Travelling and not forgetting

by Rob Tiller

    When we were much younger, my friend Henry proposed the following definition of middle age:  you know where all your warranty cards are.  How things change:  what once sounded dull now sounds impressive.  I have no hope of locating all my warranty cards.  But having just got back from a journey to San Francisco, Dallas, and D.C., I feel a quiet satisfaction that I forgot only one item I intended to pack (workout shorts), didn’t leave anything in a hotel room or plane seat, and never got lost.  I was on time for every meeting.  I nearly missed the flight out of Dallas because of a misunderstanding about adjusted schedules.  But all told, I managed competently.  

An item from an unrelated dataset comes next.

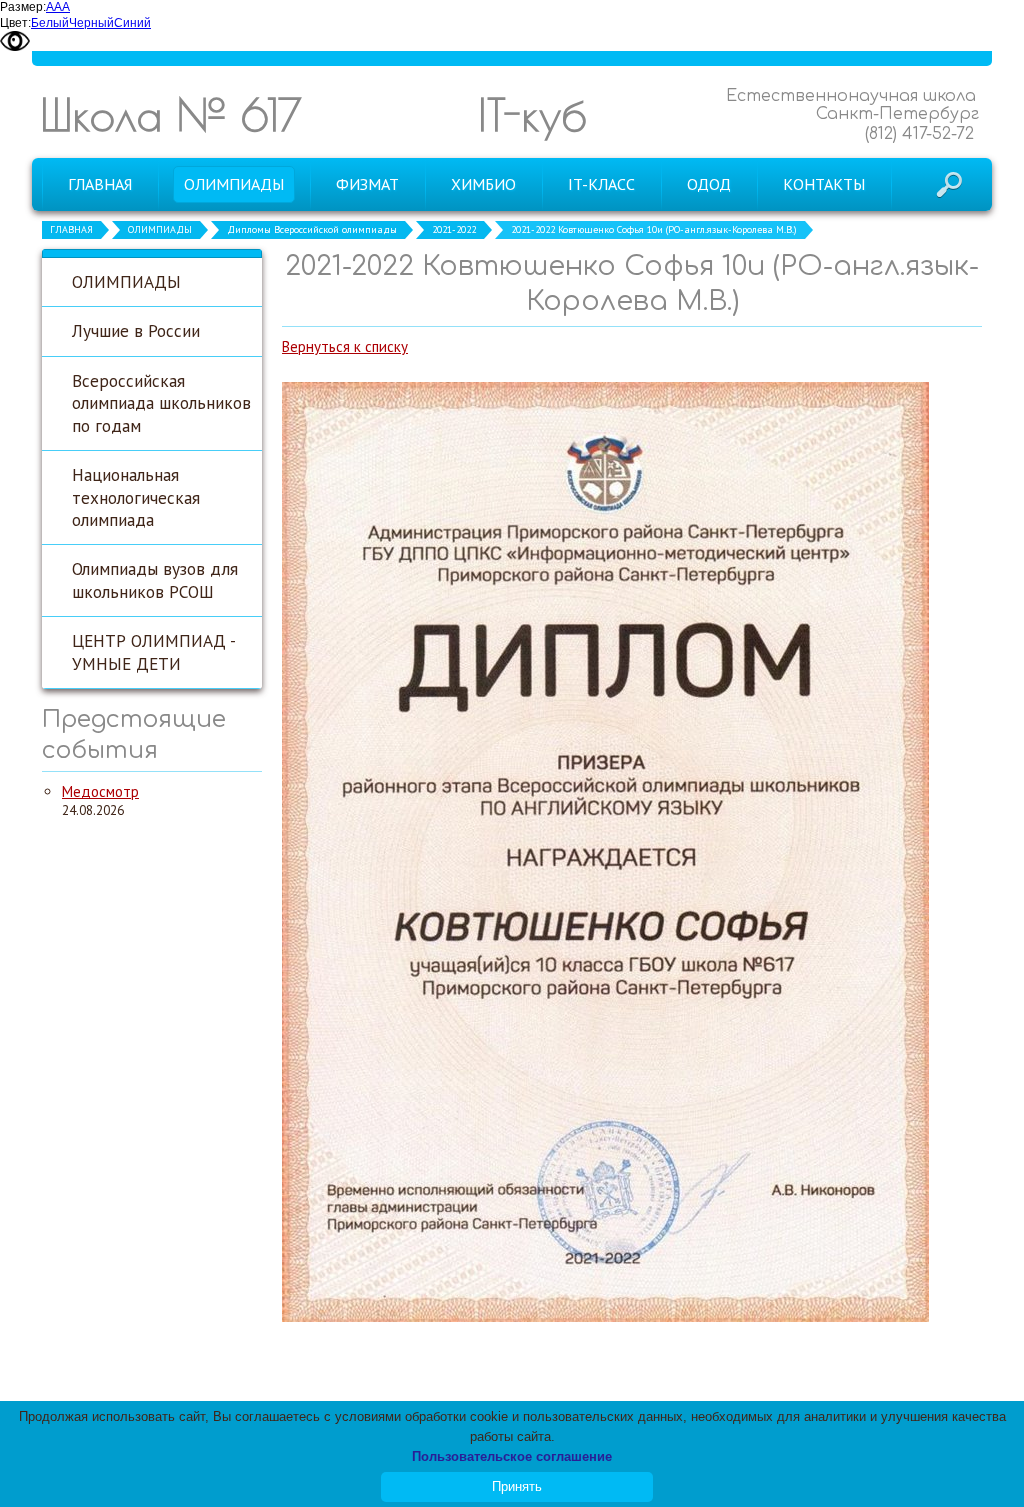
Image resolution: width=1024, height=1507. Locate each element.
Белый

    How good to be home!  My wife’s smile is so sweet!  Our house is so comfortable and familiar!  But change is in the air.  Sally managed to sell the entertainment center ($375!), and so the audio system had to be disconnected.   With two weeks to go  before we move out, it isn’t clear that it’s worth the effort to hook it all up again.  It was more pain than expected to get the TV going again.  Why are there eighteen possible connections, only one of which actually works?

   Business travel is wearing, even with the benefits of nice hotels (loved the Ritz-Carlton) and jets.  My dad travelled more than week a month in his sales job for Norfolk Southern, and most of that  by car.  I thought it was a hard way to make a living.  He took me along a couple of times of multi-day sales  trips, first when I was about six.  The drives seemed endless, the waits for sales meetings seemed endless, and the meetings themselves seemed very dull.  Especially in the car, I disliked my dad’s smoking (Salems), but I assumed it was necessary to smoke in order to drive a car.  My favorite thing was staying in the Holiday Inn, where I got to stay up unusually late and watch TV.  I also liked eating fried shrimp and hamburgers. 

  As a kid, I assumed that my dad hated his long business trips.  He always seemed tired when he got home, and often grumpy.  At some point in my teen years, though, I asked him how he felt about his travelling.  He said he kind of liked it.  Probably true.